Principal Manifolds For Data Visualization And Dimension Reduction Book Description:

The book starts with the quote of the classical Pearson definition of PCA and includes reviews of various methods: NLPCA, ICA, MDS, embedding and clustering algorithms, principal manifolds and SOM. New approaches to NLPCA, principal manifolds, branching principal components and topology preserving mappings are described. Presentation of algorithms is supplemented by case studies. The volume ends with a tutorial PCA deciphers genome.
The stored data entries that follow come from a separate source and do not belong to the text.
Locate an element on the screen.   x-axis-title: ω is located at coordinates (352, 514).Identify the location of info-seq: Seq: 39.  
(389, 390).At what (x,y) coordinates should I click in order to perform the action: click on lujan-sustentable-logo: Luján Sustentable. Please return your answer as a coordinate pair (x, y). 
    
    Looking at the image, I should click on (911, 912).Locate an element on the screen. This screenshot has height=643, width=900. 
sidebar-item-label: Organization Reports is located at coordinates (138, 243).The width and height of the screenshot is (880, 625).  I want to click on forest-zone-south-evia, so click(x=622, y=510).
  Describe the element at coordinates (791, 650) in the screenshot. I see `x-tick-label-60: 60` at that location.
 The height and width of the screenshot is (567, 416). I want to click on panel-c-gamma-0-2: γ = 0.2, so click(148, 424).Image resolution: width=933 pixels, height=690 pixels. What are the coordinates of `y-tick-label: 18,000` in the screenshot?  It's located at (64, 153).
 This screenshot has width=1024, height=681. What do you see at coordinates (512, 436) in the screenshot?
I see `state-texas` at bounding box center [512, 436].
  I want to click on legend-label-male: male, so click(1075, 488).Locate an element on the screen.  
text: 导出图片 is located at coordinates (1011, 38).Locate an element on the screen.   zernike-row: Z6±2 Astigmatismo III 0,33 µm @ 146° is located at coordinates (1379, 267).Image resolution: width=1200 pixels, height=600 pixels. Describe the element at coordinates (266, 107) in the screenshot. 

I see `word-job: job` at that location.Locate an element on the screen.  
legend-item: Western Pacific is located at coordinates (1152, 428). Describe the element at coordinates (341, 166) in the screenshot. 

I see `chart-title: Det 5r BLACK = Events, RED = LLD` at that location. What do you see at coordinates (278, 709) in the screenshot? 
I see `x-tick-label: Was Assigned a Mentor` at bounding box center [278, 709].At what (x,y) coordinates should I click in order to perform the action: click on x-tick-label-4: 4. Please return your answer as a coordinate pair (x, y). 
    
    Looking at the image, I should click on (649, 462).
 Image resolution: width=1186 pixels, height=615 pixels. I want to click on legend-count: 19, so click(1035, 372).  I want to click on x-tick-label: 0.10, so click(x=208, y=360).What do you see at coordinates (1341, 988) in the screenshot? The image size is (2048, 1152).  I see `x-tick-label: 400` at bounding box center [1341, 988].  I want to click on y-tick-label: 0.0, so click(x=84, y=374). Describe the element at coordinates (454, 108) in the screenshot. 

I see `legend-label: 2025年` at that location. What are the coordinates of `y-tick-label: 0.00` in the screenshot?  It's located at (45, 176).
Biological Data Mining In Protein Interaction Networks PDF Download

Biological Data Mining in Protein Interaction Networks PDF
Author: Li, Xiao-Li
Publisher: IGI Global
ISBN: 1605663999
Size: 45.62 MB
Format: PDF, ePub
Category : Technology & Engineering
Languages : en
Pages : 450
View: 2128

Get Book

Biological Data Mining In Protein Interaction Networks Book Description:

"The goal of this book is to disseminate research results and best practices from cross-disciplinary researchers and practitioners interested in, and working on bioinformatics, data mining, and proteomics"--Provided by publisher.